Whitewater State Park

Southern Minnesota has beautiful river bluffs. A wonderful place to experience them is at Whitewater State Park near Elba and Altura, Minnesota. Not familiar? Perhaps you have heard of Rochester or Winona? This park is close to the midpoint between those two Minnesota cities. The Whitewater River winds through a landscape that offers a variety of trail types. It also contains a valley that no cell service has been able to penetrate yet. If you are able to get cell service at this park, please comment with details! For me, it was a blessing to have an excuse to unplug from the internet and all messages for a few days. I was here in November, just before Thanksgiving, 2022. Due to the chilly weather, I decided to rent one of the park’s camper cabins.

I arrived on a Sunday night, at the end of a deer hunting weekend. Hiking was not allowed during the deer hunt so I took my time getting there and just hung out in the cabin the first night. Those first photos were taken the next morning and are all very close to the visitor center. The stepping stones are spaced further apart than I expected. I paused and considered turning back. I was still very close to my car and the water was not deep so I kept going. If I had fallen in, I figured I could have walked back to my car and returned to the cabin to change clothes. That was not necessary. I made it across just fine and continued up the hill feeling victorious.

I put cleats on my boots but soon took them off because some icy rocks caused me to almost loose my footing. For this trail I think thick rubber soles are best. There were so many ups, downs, steps, and edges. One set of steps was so steep it was labeled a ladder. It was a good level of challenge for me. The packed snow and ice required a slower pace and I was ok with that.

There are many trails in this park, some are loops and others are out-and-back. Total miles of trails is over 15. It is a good idea to check the park website before your visit. I was glad I found out about the deer hunt before I got there!

The next three photos are from Eagle Point. From the Meadow trail there are over 250 steps up to this overlook. So beautiful, and yet I found I was more interested in the plants and trees than the view.

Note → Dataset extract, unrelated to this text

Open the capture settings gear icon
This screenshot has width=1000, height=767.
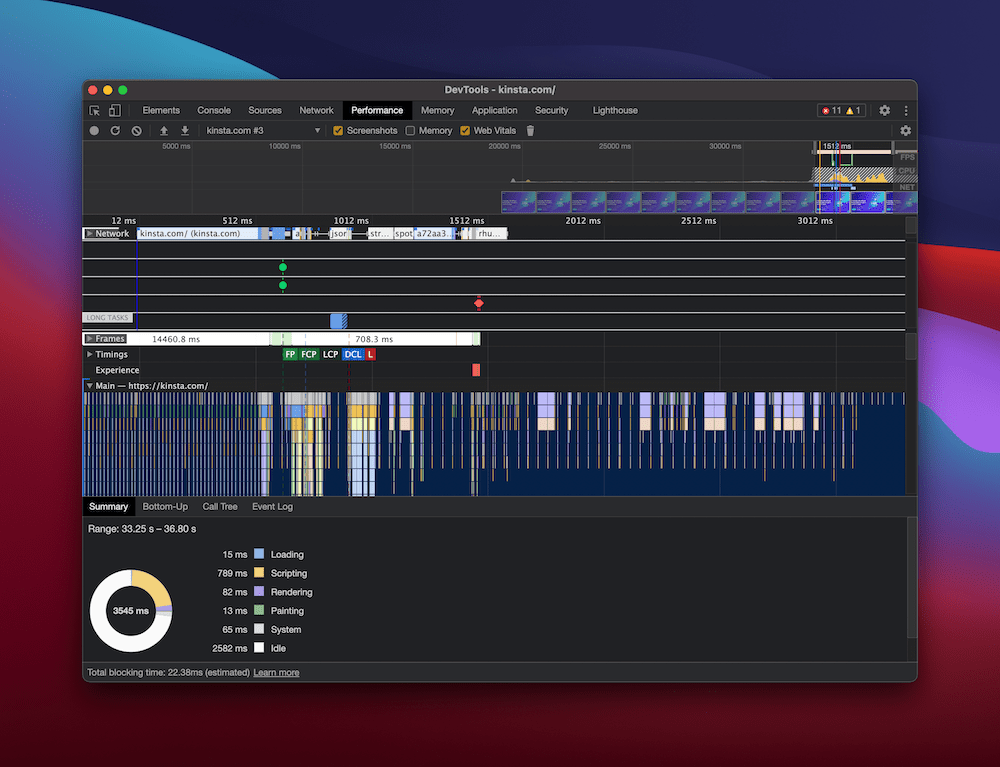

On this trip, I was most impressed by the ruggedness of the landscape. The hiking was enjoyable and challenging. The physical challenge I welcomed. The emotional challenge was more difficult. Cliffs bring back memories of my daughter’s accident. Occasionally I saw deer blood in the snow. That did not help. (Don’t blame the deerhunters, they did not do anything wrong. It is just a fact I noticed and my memories are my memories.) I was glad to be hiking alone because it gave me a chance to really feel the feelings. I know from experience that avoiding is not the answer. So I hiked those cliff edges and remembered how much she enjoyed climbing and how much I used to enjoy this type of landscape too. Being physically tired felt good. It was like I was metabolizing the emotion. When I sat down to paint, I didn’t want to paint a rugged landscape, I wanted to paint something peaceful. I chose a spot in the valley near a bridge. Back in the early 2000’s, I painted a series of about 40 bridges. I thought a lot about the metaphor of the bridge in those days. This trip also felt like a bridge to something new for me. It has been over a month since the day I sat by that bridge and that painting was never finished. Maybe that is as it should be. I already got what I needed from that painting experience. Instead of recording what I see, I seem more interested in simple imaginary landscapes lately. I’m going to roll with it.

One of the reasons I love to hike is that the repetition of my steps helps me to think. It is good to let the mind wander sometimes. Pay attention to what pops up. It could be important.

2 responses to “Whitewater State Park”

  1. Thank you for sharing not only the beautiful landscape but your feelings and thoughts too. Your strength and courage is very inspiring. Many thanks.


    1. Thank you, Betty, for your kind words.